# START OF SELECTED EXCERPT
And what a valuable insight that is. I mean, obviously it's a full book, so it says more than that. But if I took it into a sentence or two, I think that's what it would. That's what it amounted to. For me, that was my main takeaway. And I certainly went in again, like I said, around a lot of people with industry know how and even just career experience more than mine.
And so I wasn't going to go in there and be the one who knows the most. If I went in as the one who knows the most, I would be so pretentious, right? And nobody would buy that, and I would lose so much trust. But instead I did go in there, and I kind of leveraged what I knew best about as a consultant. My business partner and consulting always said, you know, our first priority is to help.
And so I thought, I'm going to start there. We were not a prescriptive consulting firm either. So I went in and I thought, I'm not going to go ahead and tell people what I think they ought to be or what this company ought to be, or what their process ought to be doing. I'm going to go and find out where the pain points are, what's going well and what's not going well, because then the people whose experience is so much greater than mine,
00:30:38.180 — 00:31:52.259 · Speaker 1
um, a are valued, but B they're going to teach me. So. So I did that. I kind of went around and just learned a lot of the pain points. And I also learned what was at the heart of the things that were going right, that I might not have seen operationally, because when I was a consultant, I still wasn't seeing the depth that you did when you were there.
And so I spent a long time doing that. And in my endeavor to learn about what's going right and wrong in the processes and in the company, I then just kind of got to know the people and what's going on with their families and their pets and their kids and their hobbies and all that sort of stuff. And, um, the the outcome from that was I did learn about the company and the things I needed to kind of get me going after that, that through that chapter of learning, initial chapter of learning, we're done.
Obviously learning is ongoing, but I also gained a little bit of trust from people. And my perspective about leadership generally is that the person who people trust to make decisions in their best interest is going to be the one who they trust as the leader. And it's not always a person in the role of authority.
But that's kind of, I think, the way that people look at it. Right? And if you're if they if they view you as being ambitious, ambitious, constrained by principles, that's more trustworthy than somebody who
00:31:53.260 — 00:32:22.260 · Speaker 1
has principles insofar that they don't interfere with their ambitious goals. You don't trust that person, right? And so I think I, I think by just going and talking to people and giving myself the, the freedom to learn and not be kind of a know it all that I that it wouldn't have been successfully anyway.
I was able to earn the trust and it was genuine. And and then that became the starting point for, you know, starting to make interventions with people and having them lead that that type of correction based on what they had said were the challenges.
# END OF SELECTED EXCERPT
# START OF PROVIDED MATERIAL
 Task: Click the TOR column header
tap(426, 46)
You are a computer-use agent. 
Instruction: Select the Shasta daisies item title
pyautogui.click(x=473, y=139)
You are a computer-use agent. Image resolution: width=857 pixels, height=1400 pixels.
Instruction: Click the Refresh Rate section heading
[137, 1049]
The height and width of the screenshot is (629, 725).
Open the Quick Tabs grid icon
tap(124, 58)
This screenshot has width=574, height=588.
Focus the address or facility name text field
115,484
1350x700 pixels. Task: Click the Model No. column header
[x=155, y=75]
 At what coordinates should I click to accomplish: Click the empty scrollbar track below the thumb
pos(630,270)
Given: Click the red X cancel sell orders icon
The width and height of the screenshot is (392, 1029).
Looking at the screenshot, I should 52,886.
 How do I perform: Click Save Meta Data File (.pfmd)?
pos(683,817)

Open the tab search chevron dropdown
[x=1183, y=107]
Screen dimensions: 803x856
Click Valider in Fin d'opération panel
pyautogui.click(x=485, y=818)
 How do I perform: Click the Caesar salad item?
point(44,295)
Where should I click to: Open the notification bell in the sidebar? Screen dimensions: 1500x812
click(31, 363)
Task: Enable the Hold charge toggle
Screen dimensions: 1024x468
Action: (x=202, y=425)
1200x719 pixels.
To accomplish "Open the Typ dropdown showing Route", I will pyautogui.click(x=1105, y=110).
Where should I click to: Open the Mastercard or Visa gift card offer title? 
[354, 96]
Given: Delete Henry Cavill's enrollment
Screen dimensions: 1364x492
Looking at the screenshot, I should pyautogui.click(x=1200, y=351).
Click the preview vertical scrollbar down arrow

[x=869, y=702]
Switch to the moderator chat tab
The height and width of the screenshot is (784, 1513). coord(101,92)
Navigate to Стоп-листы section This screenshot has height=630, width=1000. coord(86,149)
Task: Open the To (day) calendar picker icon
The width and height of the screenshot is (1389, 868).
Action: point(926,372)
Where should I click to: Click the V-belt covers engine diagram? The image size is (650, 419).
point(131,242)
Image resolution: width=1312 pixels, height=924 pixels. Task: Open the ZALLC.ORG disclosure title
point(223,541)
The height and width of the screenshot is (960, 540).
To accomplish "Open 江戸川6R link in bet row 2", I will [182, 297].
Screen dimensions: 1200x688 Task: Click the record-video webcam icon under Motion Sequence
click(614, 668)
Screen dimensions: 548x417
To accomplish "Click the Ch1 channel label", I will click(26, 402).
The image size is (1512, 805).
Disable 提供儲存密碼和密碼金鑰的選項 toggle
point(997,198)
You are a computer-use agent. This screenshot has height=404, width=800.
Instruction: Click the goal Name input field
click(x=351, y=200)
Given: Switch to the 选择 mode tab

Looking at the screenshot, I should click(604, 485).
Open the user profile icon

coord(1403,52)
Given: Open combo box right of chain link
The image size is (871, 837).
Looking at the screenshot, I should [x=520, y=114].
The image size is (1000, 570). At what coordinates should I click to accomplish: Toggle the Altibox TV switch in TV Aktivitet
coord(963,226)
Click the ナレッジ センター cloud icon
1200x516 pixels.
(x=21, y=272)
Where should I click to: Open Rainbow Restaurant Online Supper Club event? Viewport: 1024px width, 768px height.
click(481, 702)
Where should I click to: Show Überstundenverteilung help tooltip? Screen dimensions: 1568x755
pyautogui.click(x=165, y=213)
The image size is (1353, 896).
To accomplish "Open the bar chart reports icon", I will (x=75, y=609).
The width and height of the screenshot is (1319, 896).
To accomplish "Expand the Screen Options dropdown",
# END OF PROVIDED MATERIAL
**GOALS:**
**a)** In the leadership transcript, what did the speaker's consulting business partner always say was their first priority?
**b)** Print the stretch of the leadership transcript from "I was able to" through "were the challenges.".

**SOLUTIONS PER TASK:**
**a)** Their first priority was to help.

**b)**
I was able to earn the trust and it was genuine. And and then that became the starting point for, you know, starting to make interventions with people and having them lead that that type of correction based on what they had said were the challenges.